Required action
Every line below that holds the word "mark" must be listed.

++++++++++

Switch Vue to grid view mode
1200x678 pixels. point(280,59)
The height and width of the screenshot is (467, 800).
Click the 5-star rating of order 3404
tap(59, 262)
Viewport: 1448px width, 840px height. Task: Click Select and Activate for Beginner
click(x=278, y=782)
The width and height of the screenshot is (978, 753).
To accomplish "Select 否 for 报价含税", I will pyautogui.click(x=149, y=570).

++++++++++

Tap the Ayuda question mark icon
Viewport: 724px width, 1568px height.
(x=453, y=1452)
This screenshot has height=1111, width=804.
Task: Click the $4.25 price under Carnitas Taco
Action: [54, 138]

++++++++++

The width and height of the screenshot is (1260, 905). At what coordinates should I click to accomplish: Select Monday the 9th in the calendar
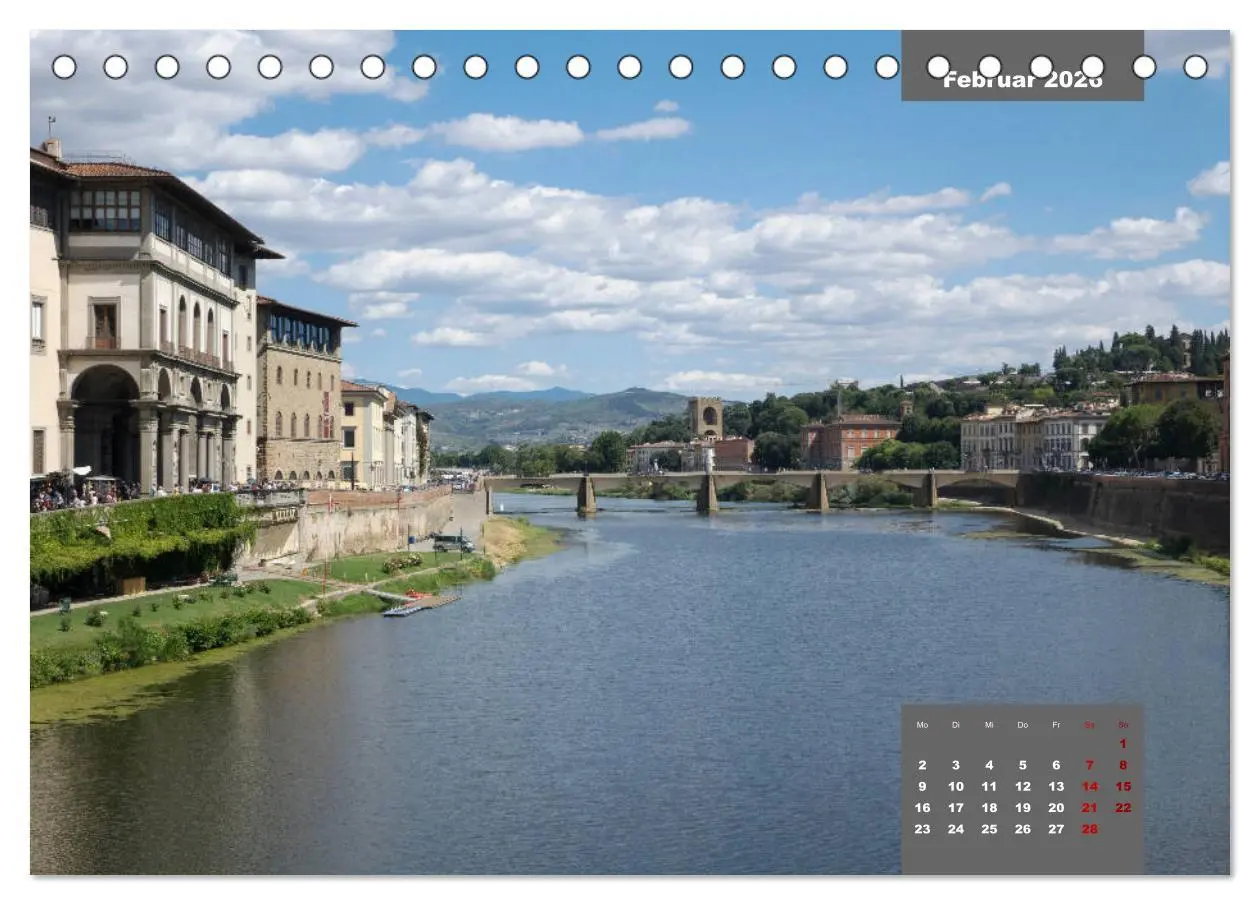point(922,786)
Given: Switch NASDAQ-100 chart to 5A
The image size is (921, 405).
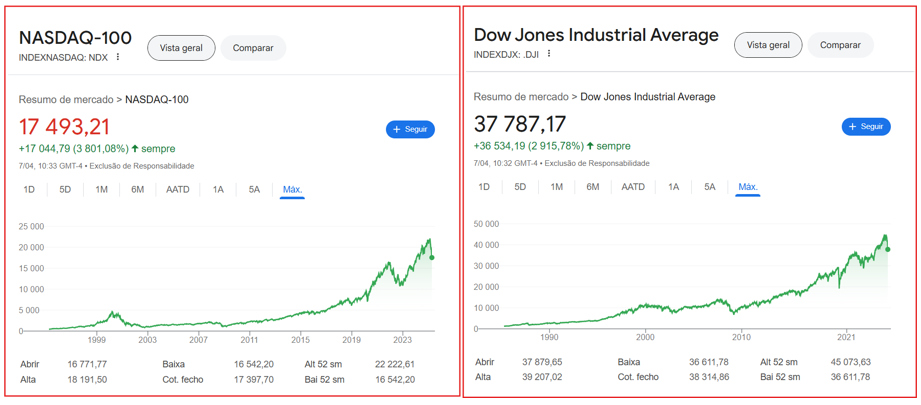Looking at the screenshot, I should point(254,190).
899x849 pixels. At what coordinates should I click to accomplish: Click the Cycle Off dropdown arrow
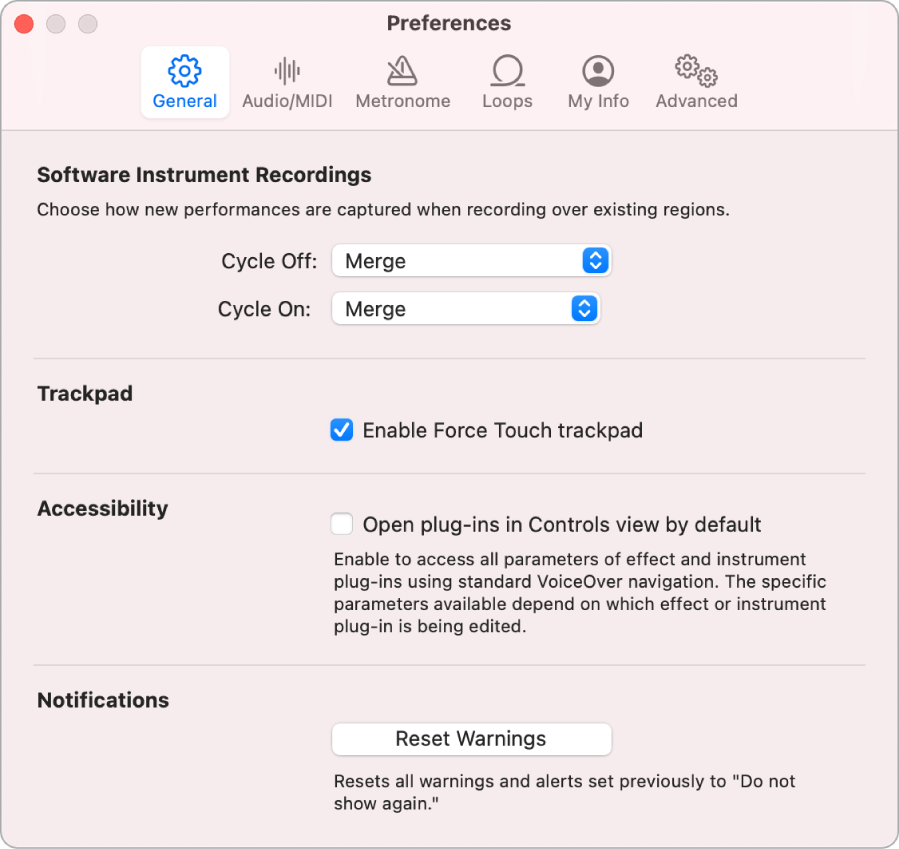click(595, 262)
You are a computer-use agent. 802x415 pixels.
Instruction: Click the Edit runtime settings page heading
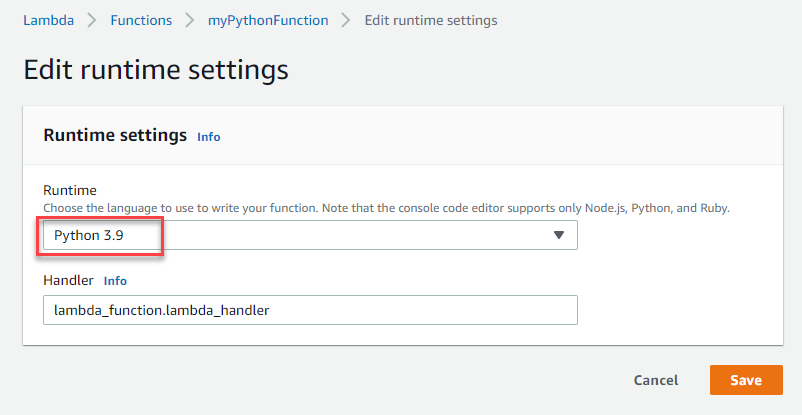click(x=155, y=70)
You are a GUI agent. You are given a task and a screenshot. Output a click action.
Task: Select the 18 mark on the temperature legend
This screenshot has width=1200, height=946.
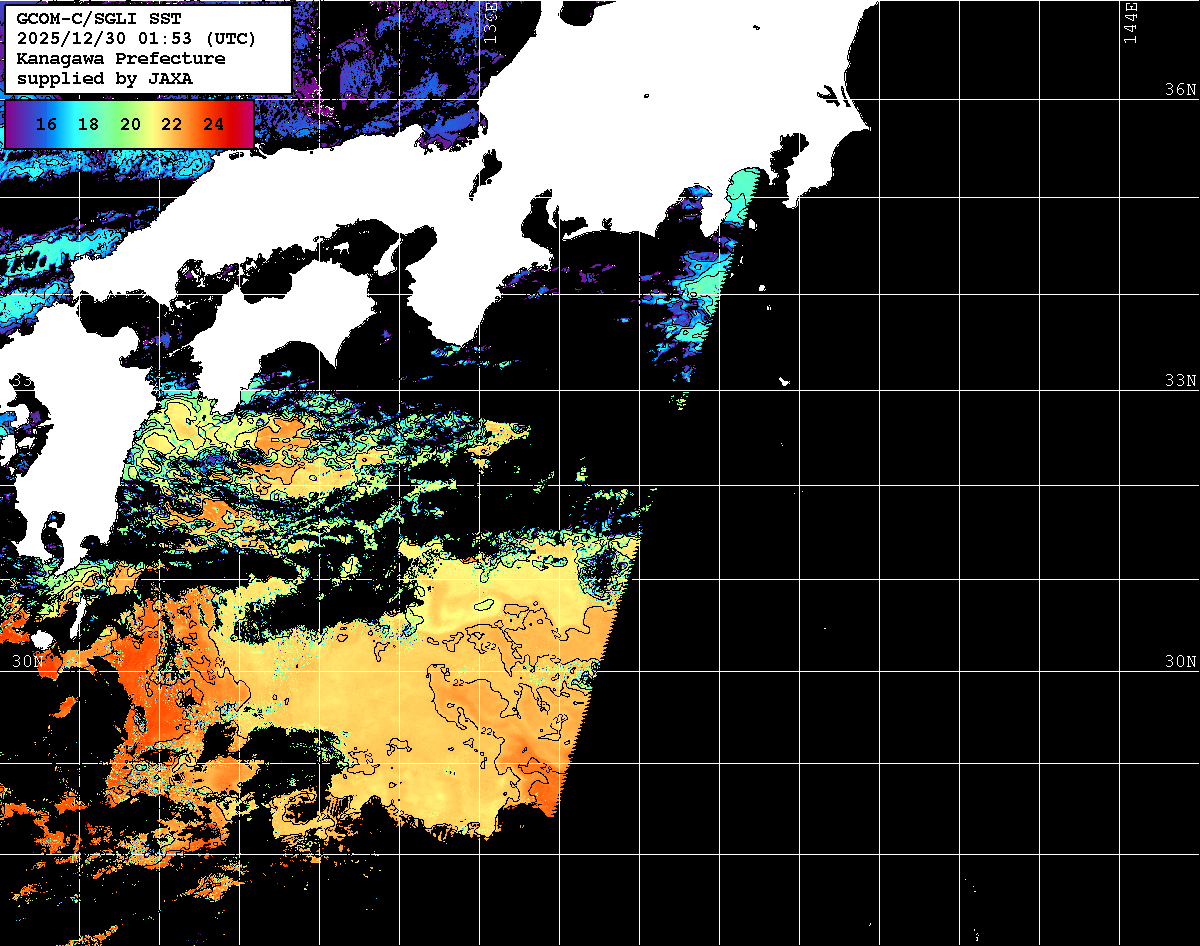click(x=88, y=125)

++++++++++

Exercise result
Tap the Ayuda question mark icon
Task: Select the 18 mark on the temperature legend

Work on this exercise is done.